Système de demande d’audit du Comité d’audit et d’inspection de Corée (BAI) et ses implications pour la participation publique

Source : Conseil d’audit et d’inspection (BAI)

Auteur : M. Soungdae Park (Directeur, Division de la demande d’audit 5), Comité d’audit et d’inspection de Corée

L’identification des tendances en matière d’audit du secteur public fait apparaître deux changements principaux en termes de types d’audit et de parties prenantes. De nombreuses institutions supérieures de contrôle (ISC) ont élargi leur champ d’action, passant des audits de conformité aux audits de performance, et ont renforcé leur capacité à répondre aux préoccupations et aux besoins des parties prenantes. Dans le contexte de changements sociaux tels que l’accroissement de la démocratie participative et de l’engagement des citoyens, le Comité d’audit et d’inspection de Corée (BAI) a introduit la demande d’audit pour l’intérêt public (ARPI) en 1996, la demande d’audit par les citoyens (CRA) en 2002 et la demande d’audit de l’Assemblée nationale en 2003. Les systèmes de demande d’audit permettent au BAI de communiquer directement avec le public, alors qu’auparavant, le BAI influençait indirectement le public en se concentrant sur l’audit des agences gouvernementales.

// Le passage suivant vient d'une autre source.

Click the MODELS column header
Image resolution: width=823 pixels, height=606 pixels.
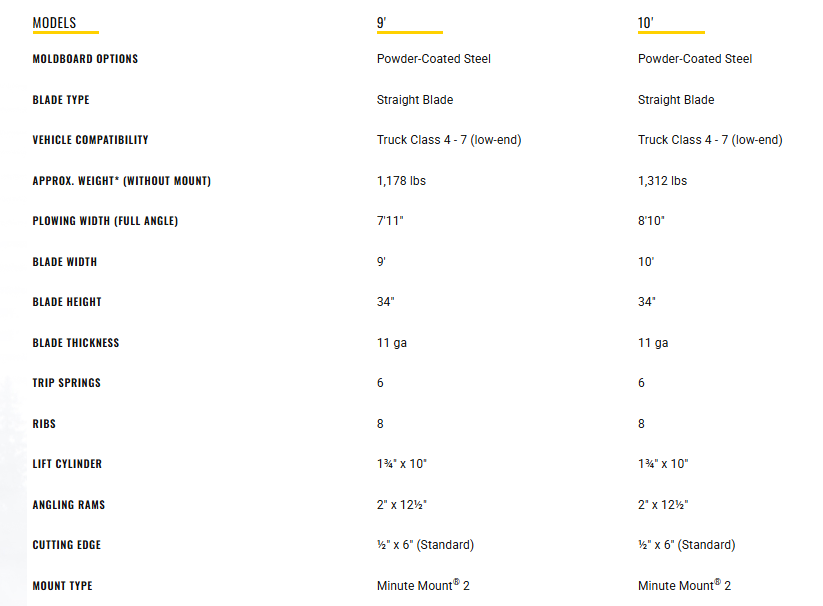(54, 23)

Les principales parties prenantes des ISC ne se limitent plus au pouvoir législatif, mais s’étendent désormais à toutes les parties, y compris les agences gouvernementales, les législateurs, les médias, les citoyens et les organisations de la société civile. Cet article présente les systèmes de demande d’audit du BAI et explore ses implications dans le système administratif contemporain.

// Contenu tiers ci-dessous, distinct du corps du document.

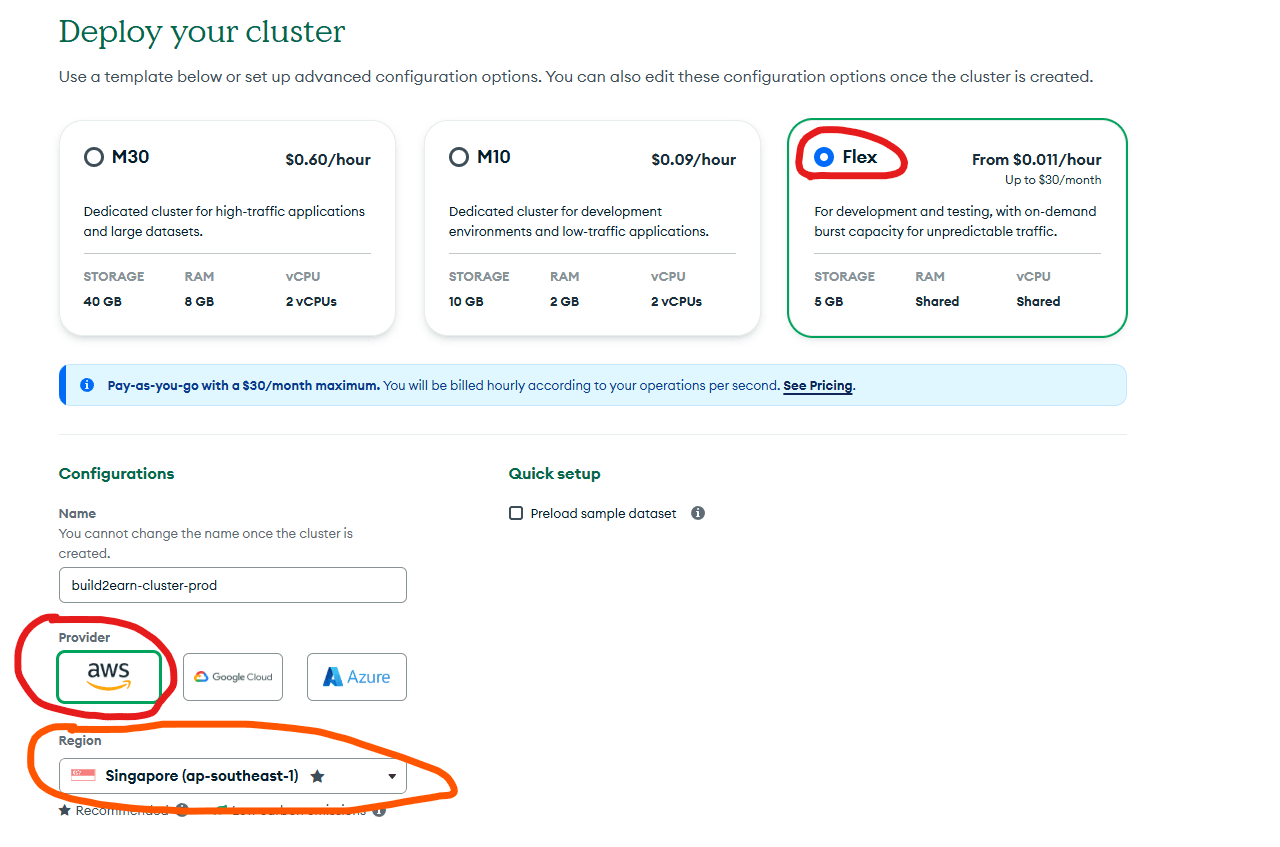Select AWS as the cloud provider
This screenshot has height=847, width=1280.
point(108,677)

Systèmes de demande d’audit du BAI

Conformément au « Règlement sur la disposition des demandes d’audit d’intérêt public », le BAI a introduit la demande d’audit d’intérêt public (ARPI) en 1996 pour recevoir des demandes d’audit sur des questions liées à des activités illégales, à la corruption, à la mauvaise administration, au gaspillage de fonds publics, à la violation des intérêts publics, etc. Les citoyens individuels et les organisations de la société civile peuvent présenter des demandes d’audit si le nombre de demandeurs est supérieur à 300 citoyens âgés de 19 ans ou plus. Les directeurs d’entités publiques et de conseils locaux peuvent également demander des audits au BAI. En 2002, la demande d’audit des citoyens (CRA) a été introduite par la « Loi sur la prévention de la corruption ainsi que la création et la gestion de la Commission de lutte contre la corruption et des droits civils ». La CRA permet à un groupe de plus de 300 citoyens âgés de 19 ans ou plus de demander un audit sur des questions liées à une activité illégale et/ou à la corruption d’entités publiques.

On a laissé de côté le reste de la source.